Estamos na sua sala de trabalho, da editora Quetzal e da revista "Ler", ao final da tarde, rodeados de livros para falarmos de policiais. "Temos um modelo de detective que manda que ele seja herói absoluto", diz o ex-director da Casa Fernando Pessoa. "E o que é isso? É o herói que resiste muito à semelhança do que acontece com os detectives dos anos 60 que têm úlceras e pedras na vesícula mas tomam aspirinas e resolvem tudo com álcool. Têm problemas conjugais, problemas de adaptação e questões com o passado. O que acontece com o inspector Jaime Ramos é que ele tem tudo isso mas nunca o mostrou." Até aqui.

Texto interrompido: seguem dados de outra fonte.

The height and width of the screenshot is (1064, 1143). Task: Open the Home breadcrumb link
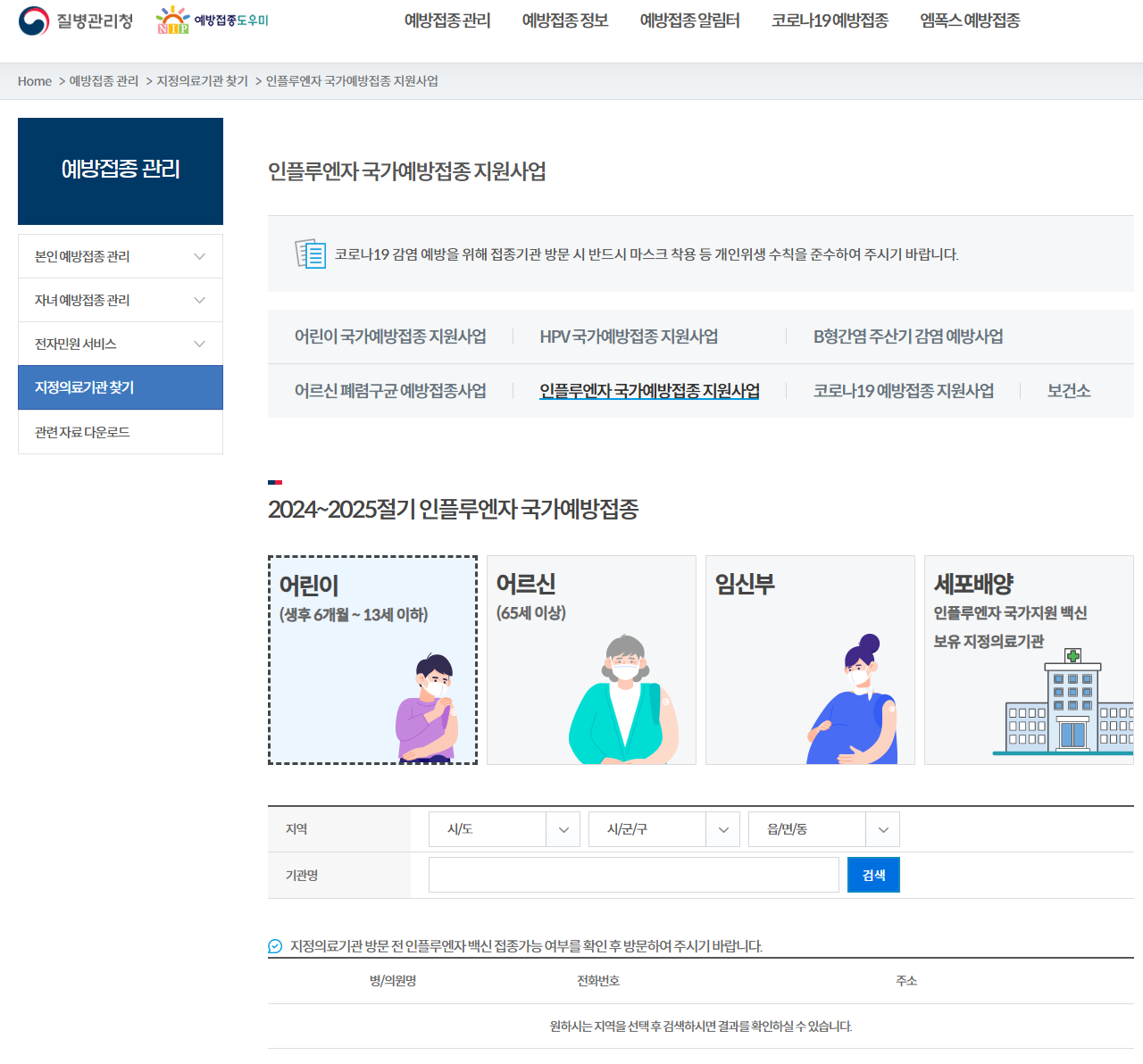click(35, 80)
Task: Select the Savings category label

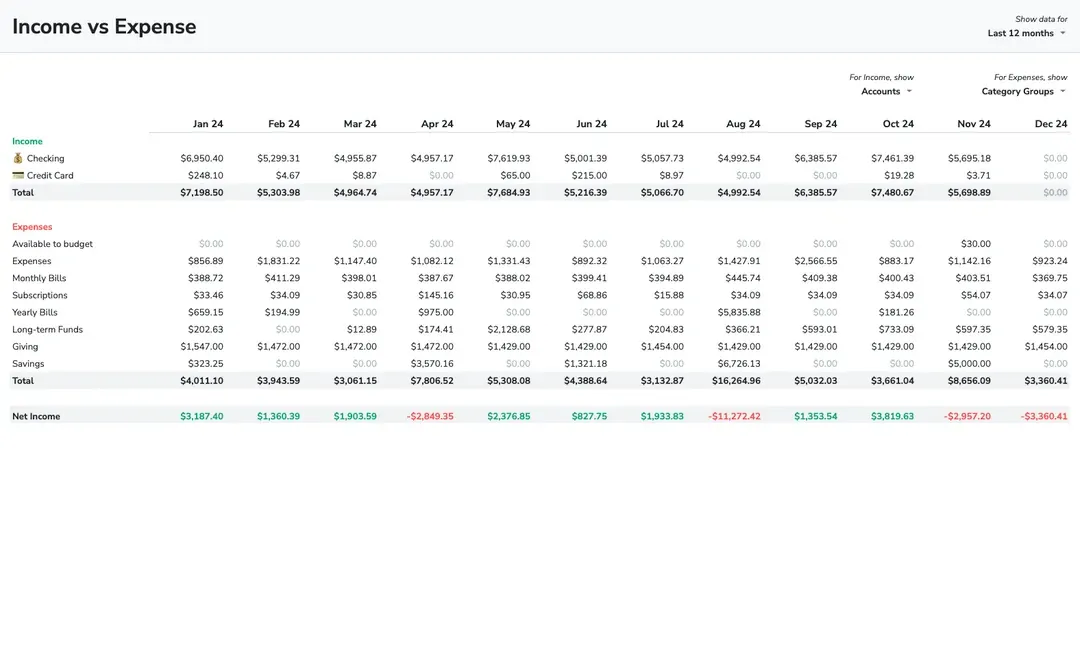Action: click(x=28, y=364)
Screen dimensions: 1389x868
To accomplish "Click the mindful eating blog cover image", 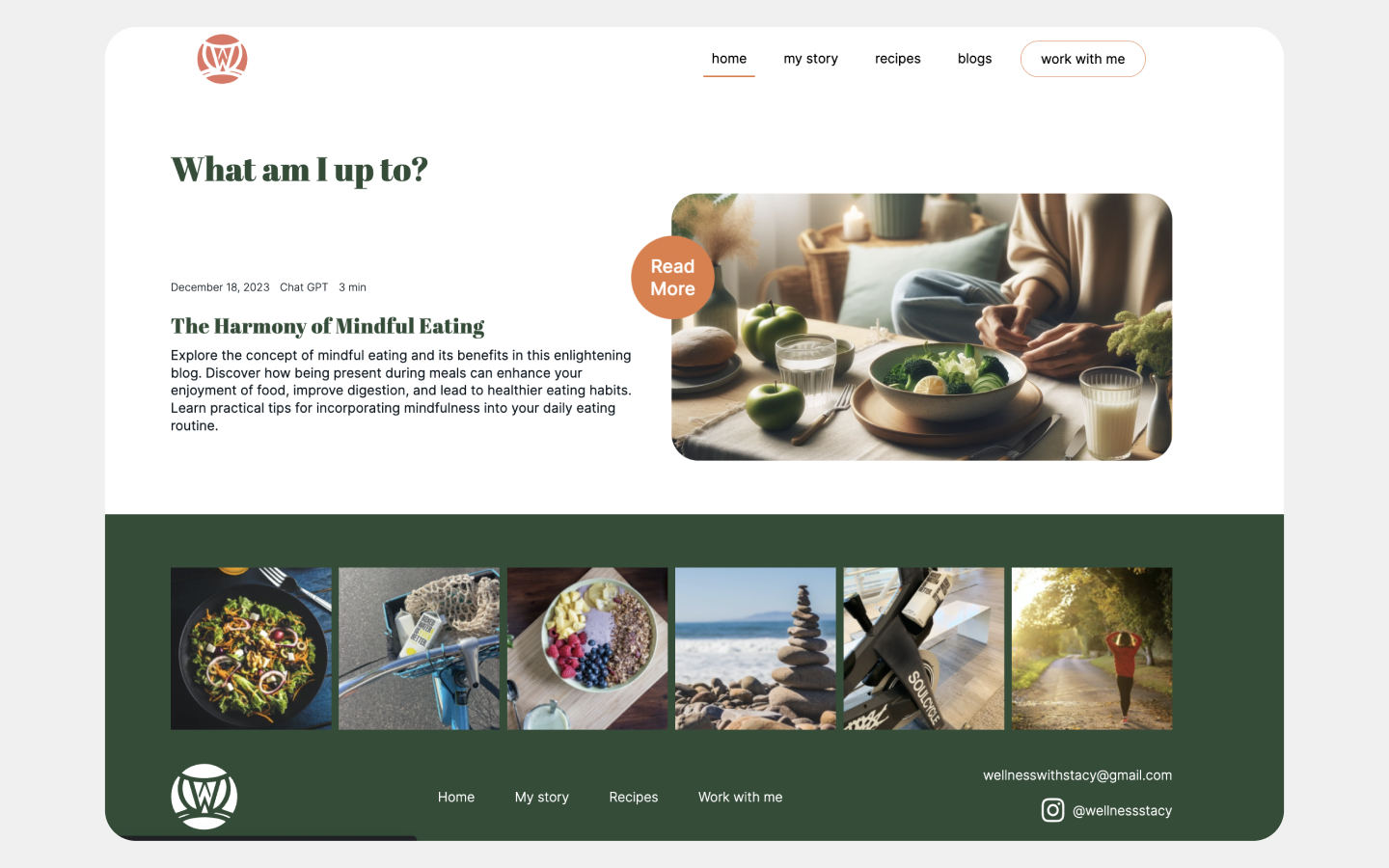I will coord(921,327).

Neste romance que leva o leitor até ao Vidago Palace Hotel, às vindimas do Douro, à guerra na Guiné, aos acontecimentos do 27 de Maio de 1977 em Angola, passando por Chaco, na Argentina... o detective aparece fragilizado, a colocar perguntas estranhas ao colega Isaltino. "‘O Mar em Casablanca' é um livro mais solitário. O objectivo de ‘Longe de Manaus' [livro anterior] era outro. Tinha a ver com a natureza não só da relação de Jaime Ramos com as mulheres mas também com uma história de mulheres."

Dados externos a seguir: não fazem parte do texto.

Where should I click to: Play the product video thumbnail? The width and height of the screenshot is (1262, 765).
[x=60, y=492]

Viegas quis escrever "sem devaneios do ponto de vista do policial" para os que lhe diziam: "tu não és capaz de escrever um policial mais seco e menos temperamental" (embora isso, na verdade, nunca o tenha preocupado). Mas havia, de facto, o peso de "Longe de Manaus" (2005), pelo qual recebeu o Grande Prémio de Romance e Novela da APE. "Não se pode esquecer que estive um ano para voltar a escrever", diz. O êxito surpreendeu-o e bloqueou-o. "Longe de Manaus" foi "escrito à flor da pele", terminado em circunstâncias difíceis mas com grande alegria. Era mesmo o que queria dizer, o que queria escrever. "Sente-se no livro uma alegria muito forte. Mas nunca esperei o retorno, quer institucional quer de público. Fiquei bloqueado durante ano e meio. A única maneira de ultrapassar isso era evitar a marca de ‘Longe de Manaus': um certo desvario, longos monólogos do Jaime Ramos."

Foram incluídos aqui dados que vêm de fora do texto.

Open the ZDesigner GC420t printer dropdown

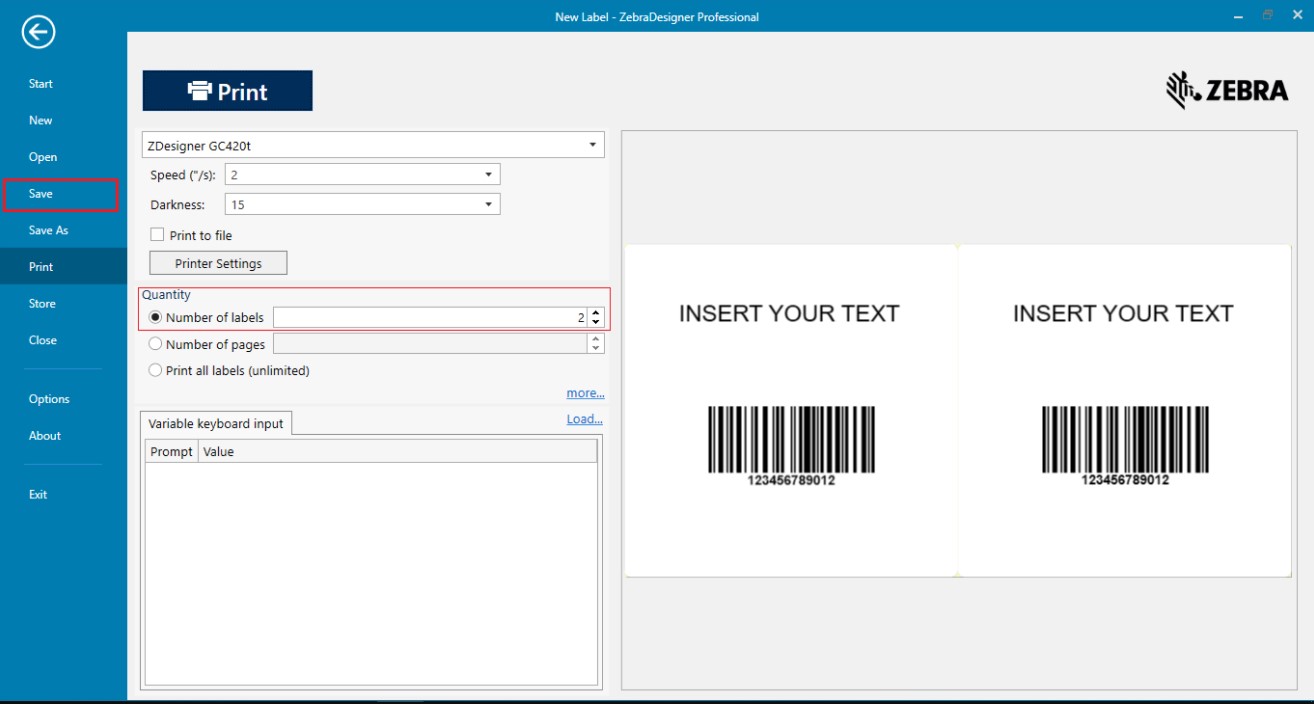pos(594,145)
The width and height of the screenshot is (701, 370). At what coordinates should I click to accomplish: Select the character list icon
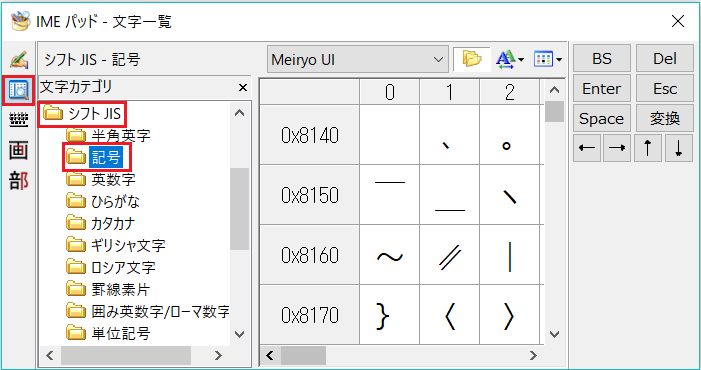pyautogui.click(x=19, y=90)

Em "O Mar em Casablanca" desapareceu essa alegria. Jaime Ramos enfrenta a idade, a saúde, a morte. Alguns dos problemas de Ramos são também problemas de Viegas, confessa o autor.
Os derrotados da vida
Dito isto levanta-se, vai até à secretária e traz um guião de um filme. É a adaptação de "Longe de Manaus" feita por guionistas brasileiros. Foi a surpresa de ver alguém a pegar num dos seus livros e a dizer-lhe "isto dá para fazer um filme!" que lhe deu outra noção da história. Sentiu necessidade de construi-la de forma mais visual do que nos romances anteriores ("As Duas Águas do Mar", "Um Céu Demasiado Azul", "Um Crime Capital", "Morte no Estádio", "Um Crime na Exposição" e "Longe de Manaus"). Por isso o livro inicia-se com Jaime Ramos debruçado sobre o rio numa noite de nevoeiro. Lemos como se estivéssemos a ver um filme.
"Mesmo sem experiência em relação ao cinema quis marcar os planos. Este plano da ponte, este plano do hotel, este volta atrás, volta à frente, o plano da chegada do barco à quinta no Douro. Enquanto estava a escrevê-lo este livro era mais visual do que literário. É também mais fotográfico do que ‘Longe de Manaus'. Aqui há uma presença forte do olhar."
Nesta intriga, onde um cadáver aparece no Vidago e outro numa quinta do Douro, há uma relação profunda com os lugares da infância do autor. "É curioso, na minha cabeça o Jaime Ramos não tem uma terra. Ele é dali. É uma mistura de homem das serras no meio do Douro", afirma o escritor que sempre achou que o Douro seria lugar fantástico para um policial. "Por outro lado, o Vidago era um território da minha infância e da minha adolescência. O Palace foi sempre lugar de esconderijos, ninguém imaginava que as pessoas se poderiam esconder num hotel tão bonito, no meio dos bosques, onde ninguém vai. Ainda por cima marcado pelo facto de a sua inauguração ter estado marcada para 6 de Outubro de 1910. É um hotel dos últimos homens da monarquia e dos primeiros da república. Um sítio extraordinário."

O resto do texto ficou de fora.